Een gedicht van Frans de Cort 1834-1878
Regina
Regina telt maar vijftien jaren, En hoe bekoorlijk is ze reeds! Haar halsje omgolven guldene haren, Haar mondje omdanst een lachje steeds. 't Eenvoudigst mutsje dekt haar kopje, De stof haars kleeds is grof katoen. - Ei! klinkklank heeft het rozenknopje Om lief te wezen niet van doen. Wanneer zij op de dag des Heeren Soms met hare ouders wandlen gaat, Dan let geen mens op hare kleren, Maar allen treft haar zoet gelaat. Dan volgen aller gretige ogen Het ranke maagdelijn getrouw, En murmelt menigeen bewogen: Dat meisje wilde ik wel tot vrouw!

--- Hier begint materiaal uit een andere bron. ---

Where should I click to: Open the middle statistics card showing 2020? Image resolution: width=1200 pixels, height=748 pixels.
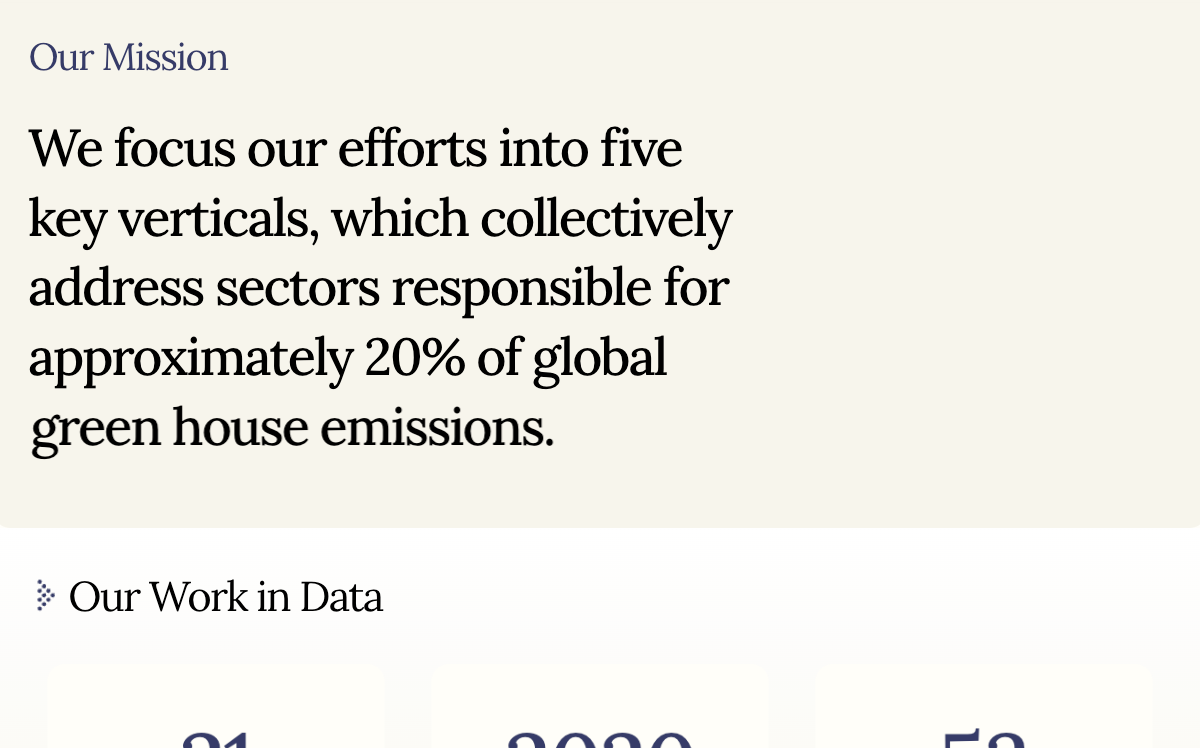pos(600,705)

Is hare schoonheid uitgelezen, Haar hart is mede louter goud: Dat zegt haar rozig, blozig wezen Elkeen, die 't eenmaal heeft aanschouwd. En de engel Gods, die hare gangen Vol teerheid overal bespiedt, Die kleurt er nooit een blos de wangen, Als hij in 't reine zieltje ziet. Nog hete 't meisje twee-, driemalen Der nieuwe lente wellekom, Dan zal ze, o liefde, u tol betalen, Dan zweeft een vrijerszwerm haar om. En vlecht u een de mirtebloemen Om 't blonde hoofd, o maagdelijn! Mag een zich uwen bruigom noemen, Wat hemel zal hem de aarde zijn!